THE FLU pandemic that was first noted in 1918 was probably the worst catastrophe of the 20th century, if not of any century. The virus that caused it infected 500m people, more than a quarter of all those on Earth, and killed between 50m and 100m. By 1921, when the pandemic finally receded, it had reduced humanity by between 2.5% and 5%. In comparison, the first world war killed roughly 17m people, and the second around 60m people. Why was the 1918 flu so lethal?
It is a conundrum that scientists have deliberated over for a century, because the 1918 flu is an anomaly in the annals of flu pandemics too. There have been an estimated 15 of these in the past 500 years, but the numbers of sick and dead were not collected systematically until the late 19th century. Of the five flu pandemics that have been recorded since 1889, none besides the 1918 episode killed more than 2m people. In an average flu pandemic, 0.1% of those who fall sick go on to die, essentially of severe respiratory distress. In 1918, that number was 5-10%.
There are two broad schools of thought about what made 1918 exceptional. The first, to which several lines of evidence point, is that the virus was inherently potent. The genome of the 1918 flu virus was sequenced in 2005, after a preserved specimen was extracted from victims buried in Alaskan graves. It was then brought back to life. Using this, Aartjan te Velthuis, a virologist at the University of Cambridge, and colleagues have shown this year that, in the imperfect process of copying its genetic material or RNA, the 1918 flu virus—like the dangerous H5N1 avian-flu virus that is circulating in birds and can also infect humans—produces significantly more RNA fragments, or mini RNAs, than mild seasonal flu viruses. These mini RNAs bind to a human receptor known as RIG-I that triggers an immune response. The more mini RNAs, the stronger that response, and the more marked the resulting inflammation. Both the 1918 virus and H5N1 are known to produce massively inflamed lungs. Indeed there is debate as to whether it was the virus itself or the immune response it provoked that caused so many deaths in 1918.

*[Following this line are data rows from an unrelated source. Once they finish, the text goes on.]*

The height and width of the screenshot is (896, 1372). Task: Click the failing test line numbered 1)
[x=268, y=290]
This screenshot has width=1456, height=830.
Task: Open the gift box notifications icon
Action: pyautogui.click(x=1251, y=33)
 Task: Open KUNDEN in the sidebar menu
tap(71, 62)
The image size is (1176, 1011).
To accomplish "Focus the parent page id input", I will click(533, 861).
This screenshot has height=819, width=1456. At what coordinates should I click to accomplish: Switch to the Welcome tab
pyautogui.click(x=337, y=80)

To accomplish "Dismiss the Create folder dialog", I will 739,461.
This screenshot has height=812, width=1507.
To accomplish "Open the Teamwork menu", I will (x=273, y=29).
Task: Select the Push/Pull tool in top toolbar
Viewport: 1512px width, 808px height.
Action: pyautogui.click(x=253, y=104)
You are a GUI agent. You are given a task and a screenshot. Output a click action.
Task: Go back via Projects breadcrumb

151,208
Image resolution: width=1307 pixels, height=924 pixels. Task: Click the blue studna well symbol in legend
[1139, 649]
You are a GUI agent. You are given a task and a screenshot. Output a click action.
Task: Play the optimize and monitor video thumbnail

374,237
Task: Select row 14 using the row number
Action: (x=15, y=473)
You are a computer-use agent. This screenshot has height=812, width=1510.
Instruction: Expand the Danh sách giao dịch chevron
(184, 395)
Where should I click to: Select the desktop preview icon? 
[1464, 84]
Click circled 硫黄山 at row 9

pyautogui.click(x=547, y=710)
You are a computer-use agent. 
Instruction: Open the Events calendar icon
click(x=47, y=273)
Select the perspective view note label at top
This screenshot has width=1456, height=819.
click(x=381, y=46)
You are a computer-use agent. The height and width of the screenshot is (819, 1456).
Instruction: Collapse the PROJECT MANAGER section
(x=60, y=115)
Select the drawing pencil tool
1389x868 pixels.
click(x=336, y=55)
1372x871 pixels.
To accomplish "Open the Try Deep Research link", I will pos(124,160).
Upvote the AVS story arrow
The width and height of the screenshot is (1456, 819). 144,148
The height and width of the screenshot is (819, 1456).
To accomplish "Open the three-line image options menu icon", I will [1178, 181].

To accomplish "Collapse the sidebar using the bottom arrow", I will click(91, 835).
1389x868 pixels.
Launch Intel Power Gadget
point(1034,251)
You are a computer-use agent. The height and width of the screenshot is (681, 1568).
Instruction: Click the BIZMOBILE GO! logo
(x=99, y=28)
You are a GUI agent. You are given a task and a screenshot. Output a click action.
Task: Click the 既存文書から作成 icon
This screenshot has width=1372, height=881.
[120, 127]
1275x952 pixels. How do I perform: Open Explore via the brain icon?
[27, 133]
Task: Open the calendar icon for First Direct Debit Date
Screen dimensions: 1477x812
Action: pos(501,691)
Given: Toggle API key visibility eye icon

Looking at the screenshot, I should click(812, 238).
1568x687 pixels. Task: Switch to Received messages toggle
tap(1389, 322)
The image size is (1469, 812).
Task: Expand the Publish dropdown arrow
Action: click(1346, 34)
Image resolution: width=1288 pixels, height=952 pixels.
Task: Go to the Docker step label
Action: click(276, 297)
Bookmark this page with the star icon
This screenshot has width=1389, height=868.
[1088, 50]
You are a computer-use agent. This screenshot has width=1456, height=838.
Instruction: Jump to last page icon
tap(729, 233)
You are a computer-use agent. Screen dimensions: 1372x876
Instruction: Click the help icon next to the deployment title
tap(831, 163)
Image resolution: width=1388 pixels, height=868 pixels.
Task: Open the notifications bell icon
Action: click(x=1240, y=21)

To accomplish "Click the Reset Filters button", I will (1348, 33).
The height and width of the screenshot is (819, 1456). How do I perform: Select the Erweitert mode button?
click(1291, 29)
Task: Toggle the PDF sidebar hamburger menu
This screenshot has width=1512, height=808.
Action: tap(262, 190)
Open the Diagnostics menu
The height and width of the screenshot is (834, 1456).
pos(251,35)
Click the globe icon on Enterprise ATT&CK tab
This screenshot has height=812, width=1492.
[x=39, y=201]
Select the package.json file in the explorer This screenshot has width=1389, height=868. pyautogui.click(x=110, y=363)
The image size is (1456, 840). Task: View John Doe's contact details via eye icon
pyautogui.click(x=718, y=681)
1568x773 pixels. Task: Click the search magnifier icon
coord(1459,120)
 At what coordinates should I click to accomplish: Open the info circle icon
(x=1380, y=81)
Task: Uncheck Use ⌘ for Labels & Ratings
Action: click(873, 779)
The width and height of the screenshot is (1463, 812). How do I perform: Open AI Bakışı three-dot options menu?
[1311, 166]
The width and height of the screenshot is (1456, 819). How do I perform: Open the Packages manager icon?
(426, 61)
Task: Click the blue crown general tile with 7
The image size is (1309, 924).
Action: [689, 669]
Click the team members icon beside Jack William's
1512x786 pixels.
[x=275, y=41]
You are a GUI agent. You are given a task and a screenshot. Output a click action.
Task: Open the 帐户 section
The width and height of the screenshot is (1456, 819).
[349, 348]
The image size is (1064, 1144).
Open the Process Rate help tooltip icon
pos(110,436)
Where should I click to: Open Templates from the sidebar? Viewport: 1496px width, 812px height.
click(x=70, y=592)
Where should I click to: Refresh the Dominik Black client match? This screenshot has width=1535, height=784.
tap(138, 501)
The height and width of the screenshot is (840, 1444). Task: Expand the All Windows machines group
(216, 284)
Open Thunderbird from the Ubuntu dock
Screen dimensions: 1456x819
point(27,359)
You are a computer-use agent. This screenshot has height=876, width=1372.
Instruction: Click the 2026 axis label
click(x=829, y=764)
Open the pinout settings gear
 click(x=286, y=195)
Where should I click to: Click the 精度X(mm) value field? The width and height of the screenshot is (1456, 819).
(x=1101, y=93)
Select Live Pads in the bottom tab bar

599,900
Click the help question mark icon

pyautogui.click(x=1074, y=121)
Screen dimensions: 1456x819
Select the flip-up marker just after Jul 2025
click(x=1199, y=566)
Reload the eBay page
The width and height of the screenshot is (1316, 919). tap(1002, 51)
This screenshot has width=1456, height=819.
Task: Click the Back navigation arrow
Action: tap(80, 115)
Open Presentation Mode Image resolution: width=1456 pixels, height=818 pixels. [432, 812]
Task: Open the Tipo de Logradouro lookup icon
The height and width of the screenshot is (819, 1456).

The second approach considers factors extrinsic to the virus, such as the state of the world into which it erupted. According to Paul Ewald, an evolutionary biologist at the University of Louisville in Kentucky, for example, it is no coincidence that the most lethal flu pandemic on record coincided with a world war. In evolutionary terms, the optimal strategy for a virus transmitted directly between people, such as the flu, is to moderate its virulence, thereby keeping its host alive long enough to infect as many new hosts as possible. The war may have interfered with that process, though. On the Western Front, life in the trenches effectively immobilised large numbers of young men for days and weeks on end. In those circumstances, Dr Ewald argues, the pressure on the virus to reduce its virulence was relieved. The two schools of thought are by no means mutually exclusive. One lesson that can usefully be learned from 1918 would be that sometimes the worst consequences of war are unforeseen, and might come in the form of lethal, globe-encompassing disease.